The really delightful marriage must be that where your
husband was a sort of father, and could teach you even
Hebrew, if you wished it.
These peculiarities of Dorothea's character caused Mr.
Brooke to be all the more blamed in neighboring families for
not securing some middle-aged lady as guide and companion to
his nieces. But he himself dreaded so much the sort of
superior woman likely to be available for such a position,
that he allowed himself to be dissuaded by Dorothea's
objections, and was in this case brave enough to defy the
world — that is to say, Mrs. Cadwallader the Rector's wife,
and the small group of gentry with whom he visited in the
northeast corner of Loamshire. So Miss Brooke presided in
her uncle's household, and did not at all dislike her new
authority, with the homage that belonged to it.

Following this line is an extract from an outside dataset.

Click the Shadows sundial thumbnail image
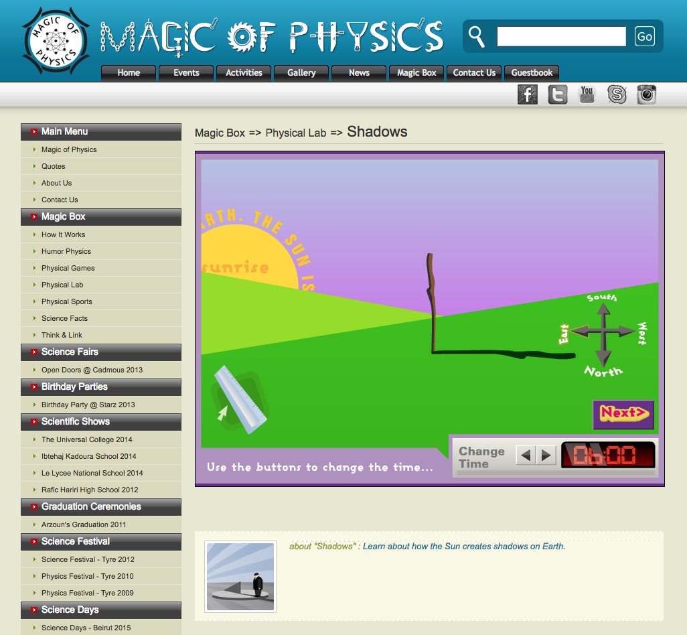 (240, 577)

Sir James Chettam was going to dine at the Grange to-day
with another gentleman whom the girls had never seen, and
about whom Dorothea felt some venerating expectation. This
was the Reverend Edward Casaubon, noted in the county as a
man of profound learning, understood for many years to be
engaged on a great work concerning religious history; also
as a man of wealth enough to give lustre to his piety, and
having views of his own which were to be more clearly
ascertained on the publication of his book. His very name
carried an impressiveness hardly to be measured without a
precise chronology of scholarship.
Early in the day Dorothea had returned from the infant
school which she had set going in the village, and was
taking her usual place in the pretty sitting-room which
divided the bedrooms of the sisters, bent on finishing a
plan for some
buildings (a kind of work which she
delighted in), when Celia, who had been watching her with a
hesitating desire to propose something, said —
"Dorothea, dear, if you don't mind — if you are not very
busy — suppose we looked at mamma's jewels to-day, and
divided them? It is exactly six months to-day since uncle
gave them to you, and you have not looked at them yet."

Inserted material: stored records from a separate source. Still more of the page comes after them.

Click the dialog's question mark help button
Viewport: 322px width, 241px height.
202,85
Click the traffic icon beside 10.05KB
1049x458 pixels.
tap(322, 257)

Celia's face had the shadow of a pouting expression in
it, the full presence of the pout being kept back by an
habitual awe of Dorothea and principle; two associated facts
which might show a mysterious electricity if you touched
them incautiously. To her relief, Dorothea's eyes were full
of laughter as she looked up.
"What a wonderful little almanac you are, Celia! Is it
six calendar or six lunar months?"
"It is the last day of September now, and it was the
first of April when uncle gave them to you. You know, he
said that he had forgotten them till then. I believe you
have never thought of them since you locked them up in the
cabinet here."
"Well, dear, we should never wear them, you know."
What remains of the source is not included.